The Lord called to him out of the mountain, saying, “Thus you shall say to the house of Jacob, and tell the people of Israel: 4 ‘You yourselves have seen what I did to the Egyptians, and how I bore you on eagles’ wings and brought you to myself [Revelation 12:6, 14]. 5 Now therefore, if you will indeed obey my voice and keep my covenant, you shall be my treasured possession among all peoples, for all the earth is mine; 6 and you shall be to me a kingdom of priests and a holy nation [1 Peter 2:9].’ These are the words that you shall speak to the people of Israel.” 9 And the Lord said to Moses, “Behold, I am coming to you in a thick cloud, that the people may hear when I speak with you, and may also believe you forever.”

… 10 the Lord said to Moses, “Go to the people and consecrate them today and tomorrow, and let them wash their garments 11 and be ready for the third day. For on the third day the Lord will come down on Mount Sinai in the sight of all the people. 12 And you shall set limits for the people all around, saying, ‘Take care not to go up into the mountain or touch the edge of it. Whoever touches the mountain shall be put to death. 

16 On the morning of the third day there were thunders and lightnings and a thick cloud on the mountain and a very loud trumpet blast, so that all the people in the camp trembled. 17 Then Moses brought the people out of the camp to meet God, and they took their stand at the foot of the mountain.

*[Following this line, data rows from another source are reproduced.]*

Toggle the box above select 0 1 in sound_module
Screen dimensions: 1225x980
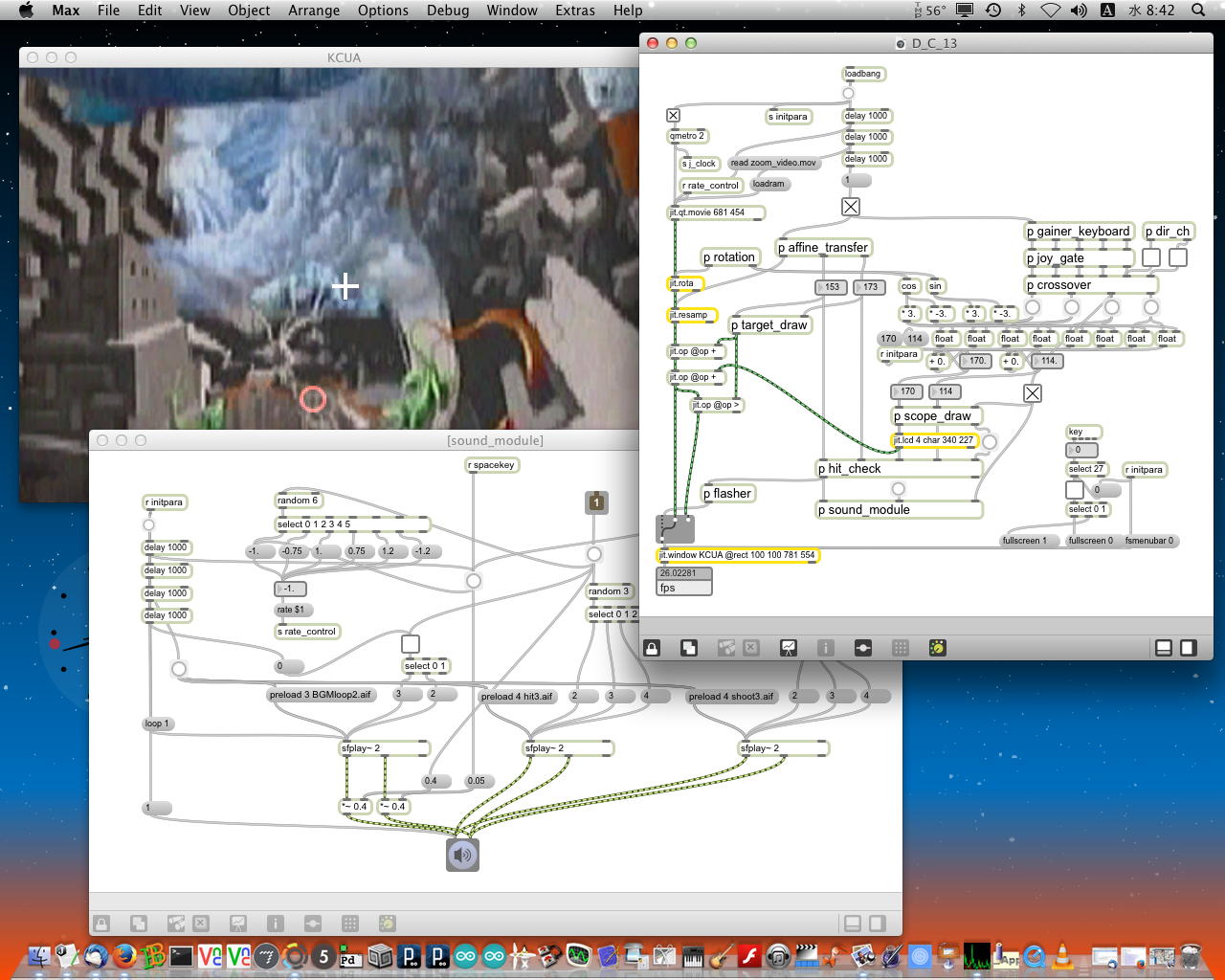(411, 644)
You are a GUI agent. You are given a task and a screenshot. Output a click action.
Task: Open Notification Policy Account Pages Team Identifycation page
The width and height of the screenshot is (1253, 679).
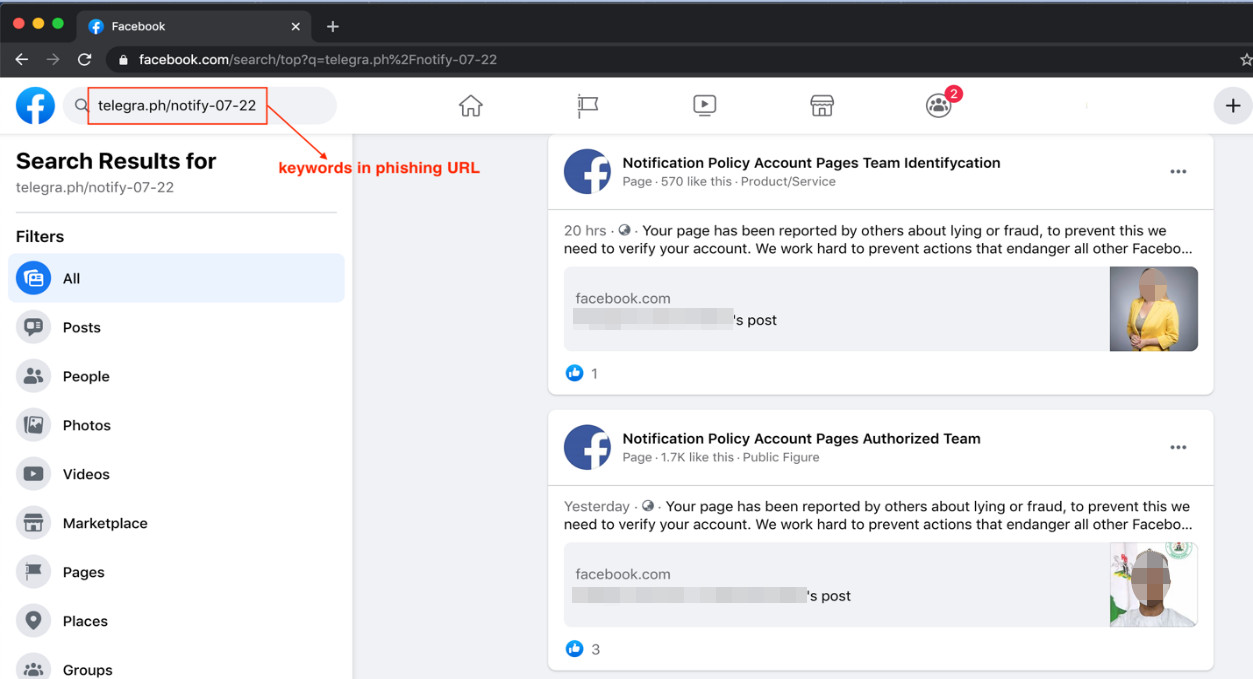click(x=811, y=163)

The first new moon had occurred on the first day of Nisan or Abib when the Israelites were still in Egypt. Fourteen days later the Israelites departed Egypt on the full moon of the 15th day. The second new moon would have been the beginning of the second month of Iyar. Recall the Israelites arrived at the Wilderness of Sin on the full moon of the 15th day of Iyar. The third new moon was the first day of the third month, Sivan. This means the Israelites led by Moses and Aaron had been travelling on foot for just on forty-four or forty-five days [article: The Calendar Conspiracy]. 

The three day count is significant as it prefigures when the messiah would be buried  ‘three days and three nights in the heart of the earth’ after his death [Matthew 12:39-40]. 

It also reflects the three days before the Feast of Weeks, which was the next Holy Day instituted after those of Unleavened Bread [Leviticus 23:9-22]. In the New Testament it was called Pentecost and means ‘count fifty’, for the observance of the days was reckoned by a fifty day count from the day after the first Holy Day sabbath of Unleavened Bread [Acts 2:1-4]. This began on the 16th day of Nisan and so fifty days later would fall in the third month of Sivan. 

The giving of the ten commandments to Moses occurred on the Day of Pentecost, either the 5th, 6th or 7th day of Sivan – depending on the lunar cycle of a 29 or 30 day month. It would be one thousand, four hundred and seventy-seven years later when the Holy Spirit was poured out on new believers during the first Day of Pentecost heralding the new Covenant. 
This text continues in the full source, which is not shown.